Bug 1978578

Summary: After upgrade to 4.6.6 the toolbox pod fails to run ceph commands with error: [errno 13] error connecting to the cluster
Product: [Red Hat Storage] Red Hat OpenShift Container Storage Reporter: Petr Balogh <pbalogh>
Component: ocs-operatorAssignee: Rakshith <rar>
Status: CLOSED ERRATA QA Contact: Petr Balogh <pbalogh>
Severity: urgent Docs Contact:
Priority: unspecified    
Version: 4.6CC: madam, muagarwa, ocs-bugs, rcyriac, sapillai, sostapov
Target Milestone: ---Keywords: Automation, Regression, UpgradeBlocker, ZStream
Target Release: OCS 4.6.6   
Hardware: Unspecified   
OS: Unspecified   
Whiteboard:
Fixed In Version: v4.6.6-442.ci Doc Type: No Doc Update
Doc Text:
Story Points: ---
Clone Of: Environment:
Last Closed: 2021-07-07 18:53:00 UTC Type: Bug
Regression: --- Mount Type: ---
Documentation: --- CRM:
Verified Versions: Category: ---
oVirt Team: --- RHEL 7.3 requirements from Atomic Host:
Cloudforms Team: --- Target Upstream Version:
Embargoed:

Description Petr Balogh 2021-07-02 08:38:24 UTC
Description of problem (please be detailed as possible and provide log
snippests):
After upgrade to 4.6.6 we see that ceph toolbox pod cannot communicate to the cluster anymore.

In this job:
https://ocs4-jenkins-csb-ocsqe.apps.ocp4.prod.psi.redhat.com/job/qe-deploy-ocs-cluster-prod/1282/consoleFull

I see before upgrade test on OCS 4.5 the ceph command works:
19:39:14 - MainThread - ocs_ci.utility.utils - INFO - Executing command: oc -n openshift-storage exec rook-ceph-tools-f5494bcdc-nd7qg -- ceph health
19:39:25 - MainThread - ocs_ci.utility.utils - INFO - Ceph cluster health is HEALTH_OK.

But right after upgrade:
21:02:29 - MainThread - ocs_ci.utility.utils - INFO - Executing command: oc -n openshift-storage exec rook-ceph-tools-f5494bcdc-nd7qg -- ceph health
21:02:40 - MainThread - ocs_ci.utility.utils - WARNING - Command stderr: [errno 13] error connecting to the cluster
command terminated with exit code 13

The all next ceph commands are failing.



Version of all relevant components (if applicable):
OCS: 4.6.6-426.ci
OCP: 4.6 nightly build


Does this issue impact your ability to continue to work with the product
(please explain in detail what is the user impact)?

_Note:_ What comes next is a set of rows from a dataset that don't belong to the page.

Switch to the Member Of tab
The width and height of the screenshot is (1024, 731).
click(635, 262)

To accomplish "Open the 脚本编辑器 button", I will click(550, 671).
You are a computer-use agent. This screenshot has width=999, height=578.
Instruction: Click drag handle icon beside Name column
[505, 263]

Is there any workaround available to the best of your knowledge?


Rate from 1 - 5 the complexity of the scenario you performed that caused this
bug (1 - very simple, 5 - very complex)?


Can this issue reproducible?
Yes it's constantly reproducible, all our upgrade jobs failed with this.

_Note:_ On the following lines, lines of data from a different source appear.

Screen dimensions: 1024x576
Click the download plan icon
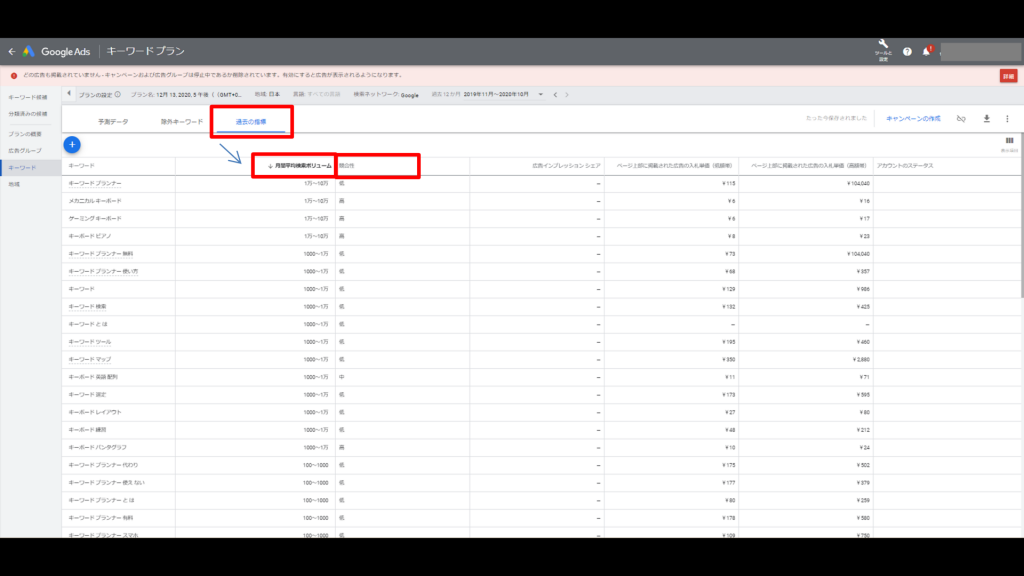click(986, 119)
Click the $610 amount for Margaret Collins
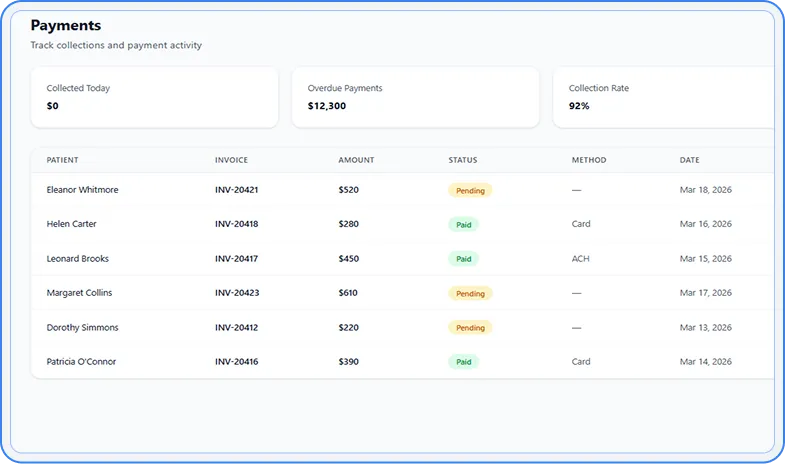 point(352,293)
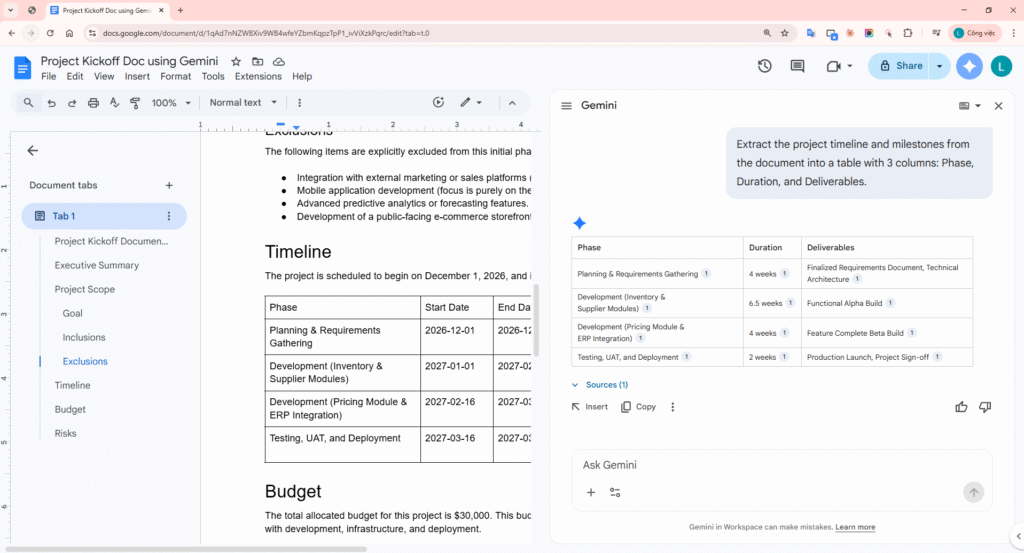Click the thumbs down feedback icon
This screenshot has height=553, width=1024.
click(985, 407)
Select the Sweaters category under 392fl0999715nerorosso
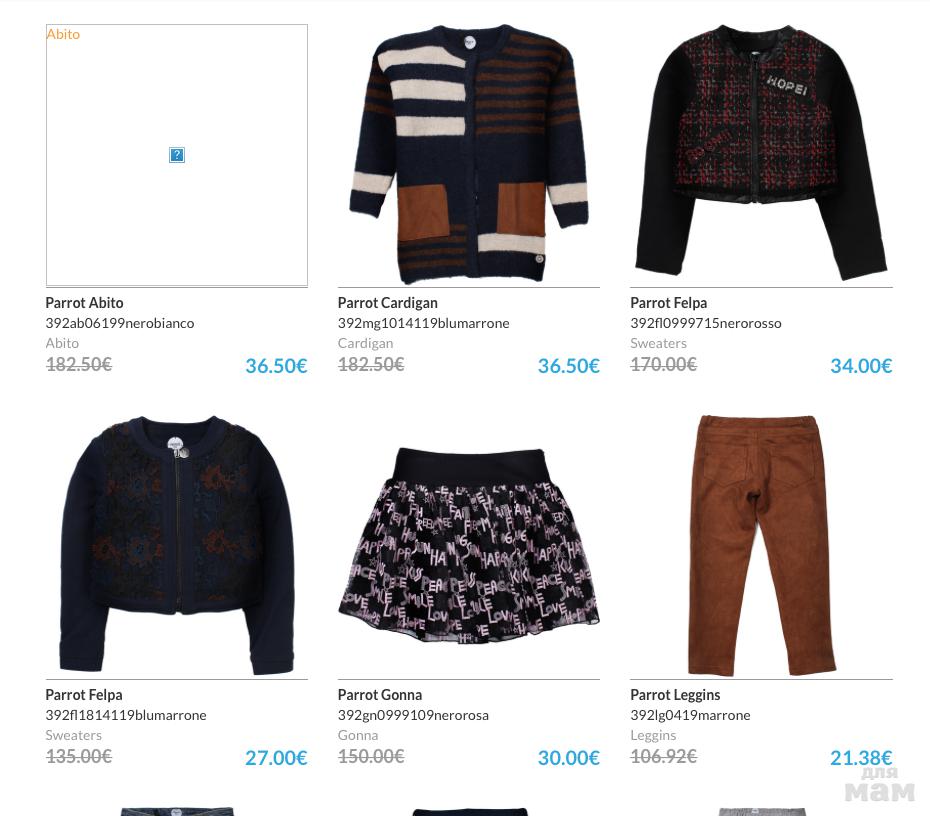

Can this issue reproduce from the UI?
Haven't tried


If this is a regression, please provide more details to justify this:
Yes, this worked well before


Steps to Reproduce:
1. install OCS 4.5
2. Upgrade to 4.6.6 build
3. Then the issue is hit when you run ceph command on ceph toolbox pod


Actual results:
Cannot run ceph commands on toolbox pod


Expected results:
Be able to run the commands


Additional info:
Job:
https://ocs4-jenkins-csb-ocsqe.apps.ocp4.prod.psi.redhat.com/job/qe-deploy-ocs-cluster-prod/1282/consoleFull

kubeconfig: http://magna002.ceph.redhat.com/ocsci-jenkins/openshift-clusters/j043ai3c33-ua/j043ai3c33-ua_20210701T150543/openshift-cluster-dir/auth/kubeconfig

Must gather:
http://magna002.ceph.redhat.com/ocsci-jenkins/openshift-clusters/j043ai3c33-ua/j043ai3c33-ua_20210701T150543/logs/failed_testcase_ocs_logs_1625159105/test_upgrade_ocs_logs/


Another reproduction:

https://ocs4-jenkins-csb-ocsqe.apps.ocp4.prod.psi.redhat.com/job/qe-deploy-ocs-cluster-prod/1263/testReport/tests.ecosystem.upgrade/test_upgrade/test_upgrade/
http://magna002.ceph.redhat.com/ocsci-jenkins/openshift-clusters/j066vu1cs33-ua/j066vu1cs33-ua_20210629T160701/logs/failed_testcase_ocs_logs_1624988496/test_upgrade_ocs_logs/

Next:
https://ocs4-jenkins-csb-ocsqe.apps.ocp4.prod.psi.redhat.com/job/qe-deploy-ocs-cluster-prod/1255/testReport/tests.ecosystem.upgrade/test_upgrade/test_upgrade/

Next on vsphere:
https://ocs4-jenkins-csb-ocsqe.apps.ocp4.prod.psi.redhat.com/job/qe-deploy-ocs-cluster-prod/1253/testReport/tests.ecosystem.upgrade/test_upgrade/test_upgrade/

Comment 3 Santosh Pillai 2021-07-02 09:40:37 UTC
I was looking in to the first cluster. The toolbox image was 
- image: registry.redhat.io/ocs4/rook-ceph-rhel8-operator@sha256:82db76aa07847d7fb5993af515cfaaffb803876b8a7869f85a27260a9edf7fb8

Something triggered the restart of the OCS operator (wasn't me). I think the tests are still running on the cluster. Now the image is showing up correctly as 
- image: quay.io/rhceph-dev/rook-ceph@sha256:6626db27489220f89fadef52203687860474411c604e8e27f8262fc5973879e8

Also, the ceph commands are working now in the tool box.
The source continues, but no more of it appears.